EXERCISE OBJECTIVE: Each line in the records that mentions the word "gear" needs to be listed.

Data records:
:::
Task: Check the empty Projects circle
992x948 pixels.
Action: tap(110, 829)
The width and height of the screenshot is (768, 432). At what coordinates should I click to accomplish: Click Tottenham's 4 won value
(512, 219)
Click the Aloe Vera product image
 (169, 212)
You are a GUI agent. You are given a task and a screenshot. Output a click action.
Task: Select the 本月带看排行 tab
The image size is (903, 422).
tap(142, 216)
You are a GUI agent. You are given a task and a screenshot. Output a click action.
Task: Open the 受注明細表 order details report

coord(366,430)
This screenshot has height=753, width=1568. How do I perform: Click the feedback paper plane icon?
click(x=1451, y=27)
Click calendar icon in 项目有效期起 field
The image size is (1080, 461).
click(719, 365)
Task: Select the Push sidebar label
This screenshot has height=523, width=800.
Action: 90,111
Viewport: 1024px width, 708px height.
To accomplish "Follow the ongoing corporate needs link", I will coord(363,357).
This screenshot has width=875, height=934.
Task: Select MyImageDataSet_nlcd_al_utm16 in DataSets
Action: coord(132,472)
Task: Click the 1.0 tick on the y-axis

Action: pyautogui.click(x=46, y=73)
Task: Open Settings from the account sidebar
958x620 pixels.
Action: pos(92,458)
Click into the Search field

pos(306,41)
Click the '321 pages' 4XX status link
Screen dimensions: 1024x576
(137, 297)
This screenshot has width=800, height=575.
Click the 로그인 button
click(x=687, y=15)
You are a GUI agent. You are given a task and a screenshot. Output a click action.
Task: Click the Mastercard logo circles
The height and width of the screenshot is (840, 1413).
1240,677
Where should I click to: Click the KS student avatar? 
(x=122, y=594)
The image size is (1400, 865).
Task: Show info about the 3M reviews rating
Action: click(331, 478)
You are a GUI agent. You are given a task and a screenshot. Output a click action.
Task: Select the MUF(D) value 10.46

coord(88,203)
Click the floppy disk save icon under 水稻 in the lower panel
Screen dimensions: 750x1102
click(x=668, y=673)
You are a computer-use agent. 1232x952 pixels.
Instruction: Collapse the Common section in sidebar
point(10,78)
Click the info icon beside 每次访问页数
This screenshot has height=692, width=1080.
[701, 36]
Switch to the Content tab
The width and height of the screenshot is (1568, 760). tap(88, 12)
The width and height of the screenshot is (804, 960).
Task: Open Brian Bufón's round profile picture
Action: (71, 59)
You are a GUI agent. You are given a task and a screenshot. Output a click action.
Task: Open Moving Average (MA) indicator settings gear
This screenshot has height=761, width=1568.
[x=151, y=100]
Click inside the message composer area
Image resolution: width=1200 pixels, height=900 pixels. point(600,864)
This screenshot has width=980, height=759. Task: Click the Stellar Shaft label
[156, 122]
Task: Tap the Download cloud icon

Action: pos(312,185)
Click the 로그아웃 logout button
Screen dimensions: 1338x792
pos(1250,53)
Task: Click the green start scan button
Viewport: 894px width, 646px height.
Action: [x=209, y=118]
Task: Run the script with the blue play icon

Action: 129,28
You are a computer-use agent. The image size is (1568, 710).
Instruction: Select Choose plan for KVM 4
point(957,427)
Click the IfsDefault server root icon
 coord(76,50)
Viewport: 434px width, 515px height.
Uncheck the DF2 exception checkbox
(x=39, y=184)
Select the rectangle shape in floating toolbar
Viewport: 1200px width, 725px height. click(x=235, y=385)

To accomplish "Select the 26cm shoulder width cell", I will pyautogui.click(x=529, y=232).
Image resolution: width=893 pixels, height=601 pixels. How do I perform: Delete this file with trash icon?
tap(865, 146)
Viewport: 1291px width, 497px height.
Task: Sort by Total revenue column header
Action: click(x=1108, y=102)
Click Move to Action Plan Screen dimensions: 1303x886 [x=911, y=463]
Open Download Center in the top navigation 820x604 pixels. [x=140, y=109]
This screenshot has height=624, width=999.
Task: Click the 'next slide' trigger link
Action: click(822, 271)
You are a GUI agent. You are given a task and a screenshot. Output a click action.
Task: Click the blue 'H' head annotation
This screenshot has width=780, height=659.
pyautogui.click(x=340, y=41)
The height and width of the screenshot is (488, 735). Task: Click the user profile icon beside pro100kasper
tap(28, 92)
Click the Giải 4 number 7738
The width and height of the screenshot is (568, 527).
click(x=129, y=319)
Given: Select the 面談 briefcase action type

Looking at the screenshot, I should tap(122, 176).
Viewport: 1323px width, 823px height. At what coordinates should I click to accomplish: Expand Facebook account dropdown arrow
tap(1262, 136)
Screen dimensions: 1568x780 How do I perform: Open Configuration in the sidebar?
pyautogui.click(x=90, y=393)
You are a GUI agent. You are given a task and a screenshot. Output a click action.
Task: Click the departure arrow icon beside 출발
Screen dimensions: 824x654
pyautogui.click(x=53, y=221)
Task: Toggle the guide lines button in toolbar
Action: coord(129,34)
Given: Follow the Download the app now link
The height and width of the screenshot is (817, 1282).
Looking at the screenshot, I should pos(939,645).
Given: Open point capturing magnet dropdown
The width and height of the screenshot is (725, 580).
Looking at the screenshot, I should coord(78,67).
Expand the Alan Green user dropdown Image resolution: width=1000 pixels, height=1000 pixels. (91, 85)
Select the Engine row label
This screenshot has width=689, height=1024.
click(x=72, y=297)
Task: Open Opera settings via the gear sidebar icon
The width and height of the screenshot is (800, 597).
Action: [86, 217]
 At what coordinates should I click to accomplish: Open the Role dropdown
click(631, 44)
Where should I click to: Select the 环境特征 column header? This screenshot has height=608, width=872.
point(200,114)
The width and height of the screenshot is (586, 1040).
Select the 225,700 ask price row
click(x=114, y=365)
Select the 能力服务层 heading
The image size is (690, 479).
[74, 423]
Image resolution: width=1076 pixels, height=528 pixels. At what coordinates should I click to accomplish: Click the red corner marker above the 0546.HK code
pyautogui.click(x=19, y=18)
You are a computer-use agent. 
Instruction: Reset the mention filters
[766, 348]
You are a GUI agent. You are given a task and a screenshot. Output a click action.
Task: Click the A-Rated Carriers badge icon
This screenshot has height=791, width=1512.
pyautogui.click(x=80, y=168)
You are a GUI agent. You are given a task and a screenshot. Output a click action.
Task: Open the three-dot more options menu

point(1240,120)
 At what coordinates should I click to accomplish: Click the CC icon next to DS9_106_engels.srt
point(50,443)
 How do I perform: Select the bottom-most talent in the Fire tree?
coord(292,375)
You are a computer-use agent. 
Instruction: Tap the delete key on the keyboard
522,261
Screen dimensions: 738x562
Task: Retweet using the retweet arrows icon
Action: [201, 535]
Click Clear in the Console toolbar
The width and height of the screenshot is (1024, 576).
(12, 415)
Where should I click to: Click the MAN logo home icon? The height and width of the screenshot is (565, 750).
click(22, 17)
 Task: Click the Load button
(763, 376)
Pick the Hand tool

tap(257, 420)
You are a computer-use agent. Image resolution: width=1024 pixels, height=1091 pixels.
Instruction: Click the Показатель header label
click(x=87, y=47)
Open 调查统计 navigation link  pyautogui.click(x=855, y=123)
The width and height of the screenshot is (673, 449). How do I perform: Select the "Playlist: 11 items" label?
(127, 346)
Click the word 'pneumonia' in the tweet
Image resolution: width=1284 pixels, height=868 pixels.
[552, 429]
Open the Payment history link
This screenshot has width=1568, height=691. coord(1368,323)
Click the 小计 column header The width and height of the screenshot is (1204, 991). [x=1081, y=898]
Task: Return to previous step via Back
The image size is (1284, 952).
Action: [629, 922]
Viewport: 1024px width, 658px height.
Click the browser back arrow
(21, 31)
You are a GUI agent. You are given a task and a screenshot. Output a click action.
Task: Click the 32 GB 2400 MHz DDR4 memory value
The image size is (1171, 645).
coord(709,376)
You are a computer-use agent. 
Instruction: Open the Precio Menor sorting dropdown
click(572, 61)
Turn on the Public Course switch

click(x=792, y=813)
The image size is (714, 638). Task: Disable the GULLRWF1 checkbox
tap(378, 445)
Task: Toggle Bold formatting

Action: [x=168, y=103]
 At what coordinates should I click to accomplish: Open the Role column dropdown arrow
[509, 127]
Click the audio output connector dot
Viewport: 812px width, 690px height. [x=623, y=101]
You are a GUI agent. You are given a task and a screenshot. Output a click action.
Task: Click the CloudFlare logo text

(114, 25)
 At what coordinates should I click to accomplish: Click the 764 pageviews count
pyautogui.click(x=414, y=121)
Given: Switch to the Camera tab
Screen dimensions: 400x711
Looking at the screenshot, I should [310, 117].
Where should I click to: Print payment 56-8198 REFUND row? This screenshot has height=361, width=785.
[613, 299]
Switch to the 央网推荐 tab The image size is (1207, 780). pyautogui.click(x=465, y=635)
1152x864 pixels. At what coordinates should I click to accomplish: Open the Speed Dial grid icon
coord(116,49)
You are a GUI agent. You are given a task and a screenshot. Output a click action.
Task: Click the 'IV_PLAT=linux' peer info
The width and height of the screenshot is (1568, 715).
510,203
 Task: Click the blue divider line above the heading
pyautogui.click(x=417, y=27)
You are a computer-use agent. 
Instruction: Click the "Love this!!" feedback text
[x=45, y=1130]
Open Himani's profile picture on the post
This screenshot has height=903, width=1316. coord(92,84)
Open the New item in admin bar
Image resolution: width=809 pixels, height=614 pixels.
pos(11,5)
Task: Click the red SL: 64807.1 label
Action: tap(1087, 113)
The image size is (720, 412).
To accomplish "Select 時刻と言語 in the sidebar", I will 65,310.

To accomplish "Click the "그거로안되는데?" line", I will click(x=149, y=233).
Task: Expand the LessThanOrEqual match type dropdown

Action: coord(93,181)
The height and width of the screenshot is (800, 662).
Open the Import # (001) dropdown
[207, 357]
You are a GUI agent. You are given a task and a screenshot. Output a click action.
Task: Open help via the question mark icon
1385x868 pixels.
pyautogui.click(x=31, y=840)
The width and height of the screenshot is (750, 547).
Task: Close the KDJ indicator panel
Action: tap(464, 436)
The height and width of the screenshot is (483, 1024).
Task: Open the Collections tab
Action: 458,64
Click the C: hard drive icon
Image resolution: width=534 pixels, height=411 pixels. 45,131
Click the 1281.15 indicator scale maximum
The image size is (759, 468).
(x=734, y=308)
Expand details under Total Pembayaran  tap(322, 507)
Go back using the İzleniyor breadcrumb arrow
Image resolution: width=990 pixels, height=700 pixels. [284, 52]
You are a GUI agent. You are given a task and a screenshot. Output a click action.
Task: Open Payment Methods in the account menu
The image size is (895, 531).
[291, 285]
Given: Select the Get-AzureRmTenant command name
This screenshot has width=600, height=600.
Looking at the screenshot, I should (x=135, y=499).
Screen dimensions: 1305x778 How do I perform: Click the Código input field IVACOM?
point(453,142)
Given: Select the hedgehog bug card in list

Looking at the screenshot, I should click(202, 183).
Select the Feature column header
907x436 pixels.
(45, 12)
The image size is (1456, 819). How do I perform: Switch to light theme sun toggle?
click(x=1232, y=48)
:::
PROBLEM SOLUTION:
Task: Open Moving Average (MA) indicator settings gear
Task: Open Opera settings via the gear sidebar icon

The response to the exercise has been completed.